En quoi le CTEM diffère-t-il de la gestion traditionnelle des vulnérabilités ?

La gestion traditionnelle des vulnérabilités exécute des scans périodiques qui produisent des résultats basés sur les CVE triés par score CVSS, puis tente de corriger tout ce qui dépasse un seuil de sévérité. Le CTEM élargit la définition de l’exposition au-delà des CVE pour inclure les mauvaises configurations, les risques d’identité et les permissions excessives ; utilise l’EPSS et le contexte des acteurs de menaces pour prioriser le sous-ensemble d’expositions réellement exploitables dans votre environnement ; valide que la remédiation a effectivement fermé le chemin d’attaque ; et s’exécute en continu plutôt que sur une base mensuelle ou trimestrielle.

Quel est le coût d’opérationnalisation du CTEM pour une entreprise algérienne de taille moyenne ?

Une implémentation CTEM fonctionnelle utilisant des outils open source et des niveaux gratuits coûte principalement du temps d’analyste, pas un budget logiciel.
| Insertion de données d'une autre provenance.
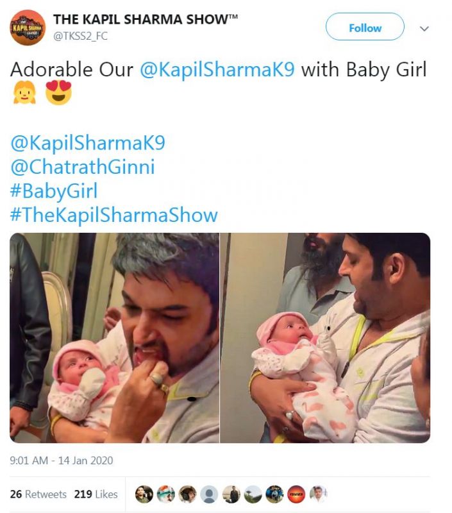The height and width of the screenshot is (513, 452).
Task: Open the 9:01 AM - 14 Jan 2020 timestamp
Action: tap(62, 460)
Tenable Nessus Essentials (gratuit jusqu’à 16 IP), Trivy (gratuit), Microsoft Defender for Cloud (inclus avec les abonnements M365 E5 ou Azure), le catalogue KEV de la CISA et les données EPSS (tous deux gratuits), et l’édition communautaire d’AttackIQ (gratuite) couvrent les étapes de Découverte, Priorisation et Validation. Les plateformes CTEM commerciales comme Tenable One ou XM Cyber commencent à environ 50 000 à 100 000 $ par an et ont du sens à l’échelle de 500+ actifs.

Comment le CTEM se rapporte-t-il aux exigences du Décret 26-07 et des audits de l’ASSI ?

Le Décret 26-07 mandate que les unités de cybersécurité effectuent des « audits de sécurité des systèmes d’information » et maintiennent une surveillance continue sur les actifs critiques. L’étape de cadrage du CTEM produit l’inventaire des actifs que le Décret 26-07 exige ; l’étape de Découverte opérationnalise l’obligation de surveillance continue ; et l’étape de Validation génère la documentation de conformité — rapports de tests BAS, journaux de remédiation des mauvaises configurations — que les inspections de l’ASSI attendent. Les équipes de sécurité algériennes qui encadrent leur implémentation CTEM comme leur programme de conformité au Décret 26-07 obtiennent une double valeur du même investissement.